▶ [Aim of the task] Exactly transcribe the span of lines from the one containing "Image resolution: width=865" through the final line of the entries, inclusive, and nothing outside it. Exclude the pictures.

++++ Information given

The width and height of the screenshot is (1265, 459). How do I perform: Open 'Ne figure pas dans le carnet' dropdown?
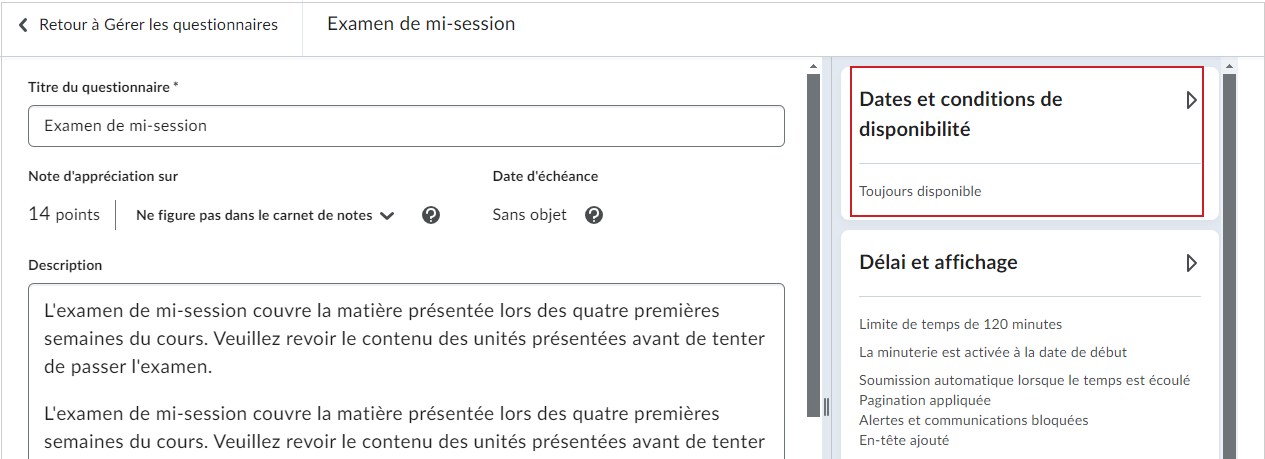265,215
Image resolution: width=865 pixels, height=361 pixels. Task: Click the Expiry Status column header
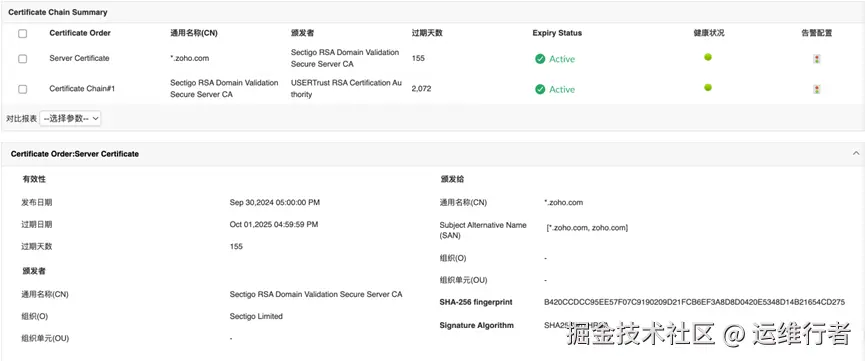557,33
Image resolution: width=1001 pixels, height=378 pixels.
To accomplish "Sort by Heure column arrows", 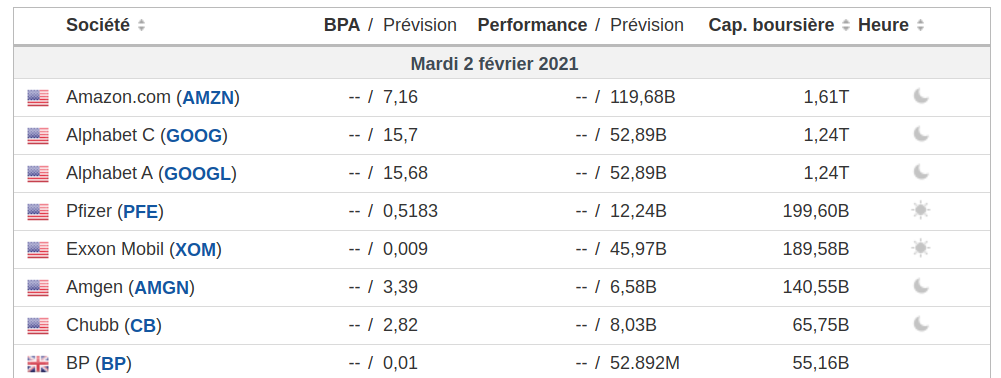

++++++++

▶ [Exercise result]
Image resolution: width=865 pixels, height=361 pixels. Task: Click the Expiry Status column header
557,33
Image resolution: width=1001 pixels, height=378 pixels.
To accomplish "Sort by Heure column arrows", 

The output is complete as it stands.